[START OF Data shown]

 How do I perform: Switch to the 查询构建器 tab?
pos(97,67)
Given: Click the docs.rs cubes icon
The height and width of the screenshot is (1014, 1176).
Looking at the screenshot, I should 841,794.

[END OF Data shown]

Aim: Rewrite all of the rows above, replacing "Click" with "Select" and keeping everything else the same.

The answer:
 How do I perform: Switch to the 查询构建器 tab?
pos(97,67)
Given: Select the docs.rs cubes icon
The height and width of the screenshot is (1014, 1176).
Looking at the screenshot, I should 841,794.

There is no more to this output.